Segment Start: Available data
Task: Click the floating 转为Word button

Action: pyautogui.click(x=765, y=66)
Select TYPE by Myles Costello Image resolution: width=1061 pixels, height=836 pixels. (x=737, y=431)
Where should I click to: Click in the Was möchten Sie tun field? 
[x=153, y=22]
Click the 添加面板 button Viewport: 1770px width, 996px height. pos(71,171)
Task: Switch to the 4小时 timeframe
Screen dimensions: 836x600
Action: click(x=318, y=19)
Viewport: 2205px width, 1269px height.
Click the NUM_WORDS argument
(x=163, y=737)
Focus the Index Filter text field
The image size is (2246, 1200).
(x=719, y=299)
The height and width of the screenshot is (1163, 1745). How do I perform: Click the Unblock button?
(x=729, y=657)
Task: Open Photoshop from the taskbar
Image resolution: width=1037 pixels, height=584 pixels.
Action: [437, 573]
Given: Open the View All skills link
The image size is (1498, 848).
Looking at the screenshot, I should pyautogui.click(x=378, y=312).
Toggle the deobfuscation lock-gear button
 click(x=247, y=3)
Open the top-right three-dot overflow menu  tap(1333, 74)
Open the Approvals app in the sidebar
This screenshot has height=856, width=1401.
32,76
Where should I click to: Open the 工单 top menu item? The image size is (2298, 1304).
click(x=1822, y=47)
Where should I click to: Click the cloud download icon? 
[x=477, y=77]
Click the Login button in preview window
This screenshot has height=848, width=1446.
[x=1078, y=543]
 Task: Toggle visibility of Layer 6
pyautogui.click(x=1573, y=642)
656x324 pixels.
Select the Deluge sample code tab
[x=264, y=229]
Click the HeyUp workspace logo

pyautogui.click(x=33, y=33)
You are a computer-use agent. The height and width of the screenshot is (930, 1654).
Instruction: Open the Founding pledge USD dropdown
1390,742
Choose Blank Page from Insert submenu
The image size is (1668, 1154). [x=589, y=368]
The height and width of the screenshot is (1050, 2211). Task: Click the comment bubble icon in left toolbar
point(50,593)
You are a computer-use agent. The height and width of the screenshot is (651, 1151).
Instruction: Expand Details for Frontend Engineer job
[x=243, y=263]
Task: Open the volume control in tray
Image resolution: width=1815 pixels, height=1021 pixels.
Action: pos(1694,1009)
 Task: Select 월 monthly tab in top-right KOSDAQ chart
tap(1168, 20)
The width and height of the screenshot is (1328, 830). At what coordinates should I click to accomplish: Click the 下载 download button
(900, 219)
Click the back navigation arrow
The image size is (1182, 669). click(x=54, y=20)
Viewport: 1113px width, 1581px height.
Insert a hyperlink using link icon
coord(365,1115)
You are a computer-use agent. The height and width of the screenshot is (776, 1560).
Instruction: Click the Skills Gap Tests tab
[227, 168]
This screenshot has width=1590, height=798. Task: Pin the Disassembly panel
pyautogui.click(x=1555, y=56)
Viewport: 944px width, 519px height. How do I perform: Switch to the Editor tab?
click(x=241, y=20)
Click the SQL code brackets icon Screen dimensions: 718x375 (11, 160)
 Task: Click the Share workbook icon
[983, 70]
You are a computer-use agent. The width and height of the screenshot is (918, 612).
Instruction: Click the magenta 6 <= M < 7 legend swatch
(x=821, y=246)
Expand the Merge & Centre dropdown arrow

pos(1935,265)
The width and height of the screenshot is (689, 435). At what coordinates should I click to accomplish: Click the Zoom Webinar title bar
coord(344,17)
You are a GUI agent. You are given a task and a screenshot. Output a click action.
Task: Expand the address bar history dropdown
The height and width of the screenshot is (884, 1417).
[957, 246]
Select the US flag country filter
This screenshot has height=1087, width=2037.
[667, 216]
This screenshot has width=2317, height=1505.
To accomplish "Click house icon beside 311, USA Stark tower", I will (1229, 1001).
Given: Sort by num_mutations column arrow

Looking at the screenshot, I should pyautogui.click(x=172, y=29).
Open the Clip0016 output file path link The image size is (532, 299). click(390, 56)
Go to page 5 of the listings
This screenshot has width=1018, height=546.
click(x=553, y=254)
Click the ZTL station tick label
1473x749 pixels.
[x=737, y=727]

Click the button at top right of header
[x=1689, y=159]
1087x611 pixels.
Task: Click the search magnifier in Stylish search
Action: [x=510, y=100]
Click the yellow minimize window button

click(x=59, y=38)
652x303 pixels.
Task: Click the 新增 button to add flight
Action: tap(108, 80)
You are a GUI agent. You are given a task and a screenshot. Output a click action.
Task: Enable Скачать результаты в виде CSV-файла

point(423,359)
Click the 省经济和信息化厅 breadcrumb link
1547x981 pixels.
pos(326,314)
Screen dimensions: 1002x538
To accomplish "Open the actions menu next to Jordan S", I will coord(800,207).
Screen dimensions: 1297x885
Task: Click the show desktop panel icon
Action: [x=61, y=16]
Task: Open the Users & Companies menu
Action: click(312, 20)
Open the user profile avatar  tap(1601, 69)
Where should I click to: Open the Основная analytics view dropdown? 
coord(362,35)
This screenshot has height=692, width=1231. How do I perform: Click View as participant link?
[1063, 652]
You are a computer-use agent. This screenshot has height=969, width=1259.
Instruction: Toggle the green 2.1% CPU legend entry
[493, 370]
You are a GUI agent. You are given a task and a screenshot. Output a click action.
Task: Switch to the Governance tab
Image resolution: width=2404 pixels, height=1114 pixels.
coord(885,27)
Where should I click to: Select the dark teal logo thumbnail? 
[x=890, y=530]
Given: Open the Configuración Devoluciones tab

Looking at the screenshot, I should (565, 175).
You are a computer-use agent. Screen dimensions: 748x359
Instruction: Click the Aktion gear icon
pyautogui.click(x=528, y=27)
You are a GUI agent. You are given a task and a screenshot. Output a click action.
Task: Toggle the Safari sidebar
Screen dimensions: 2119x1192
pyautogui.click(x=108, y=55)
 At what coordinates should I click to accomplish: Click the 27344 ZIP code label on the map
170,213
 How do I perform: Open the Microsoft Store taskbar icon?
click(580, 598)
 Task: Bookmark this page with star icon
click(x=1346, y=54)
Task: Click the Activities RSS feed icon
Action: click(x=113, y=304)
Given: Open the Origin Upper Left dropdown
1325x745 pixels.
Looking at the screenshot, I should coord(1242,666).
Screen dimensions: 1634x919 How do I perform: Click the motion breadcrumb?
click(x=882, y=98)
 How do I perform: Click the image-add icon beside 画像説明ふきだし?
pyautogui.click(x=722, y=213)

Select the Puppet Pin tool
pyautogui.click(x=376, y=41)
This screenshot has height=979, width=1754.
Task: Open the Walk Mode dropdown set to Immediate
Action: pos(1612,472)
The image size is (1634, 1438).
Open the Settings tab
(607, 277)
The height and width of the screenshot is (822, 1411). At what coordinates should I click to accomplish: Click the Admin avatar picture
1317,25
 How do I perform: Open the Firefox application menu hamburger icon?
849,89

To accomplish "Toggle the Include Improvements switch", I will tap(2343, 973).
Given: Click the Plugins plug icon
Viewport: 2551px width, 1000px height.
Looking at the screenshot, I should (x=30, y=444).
Segment End: Available data
> _Directions for this task_
Would you report every line of the entries above containing the word "computer"?

> _Result below_
You are a computer-use agent. The height and width of the screenshot is (930, 1654).
You are a computer-use agent. The height and width of the screenshot is (651, 1151).
You are a computer-use agent. The height and width of the screenshot is (776, 1560).
You are a computer-use agent. The width and height of the screenshot is (918, 612).
You are a computer-use agent. This screenshot has height=969, width=1259.
You are a computer-use agent. Screen dimensions: 748x359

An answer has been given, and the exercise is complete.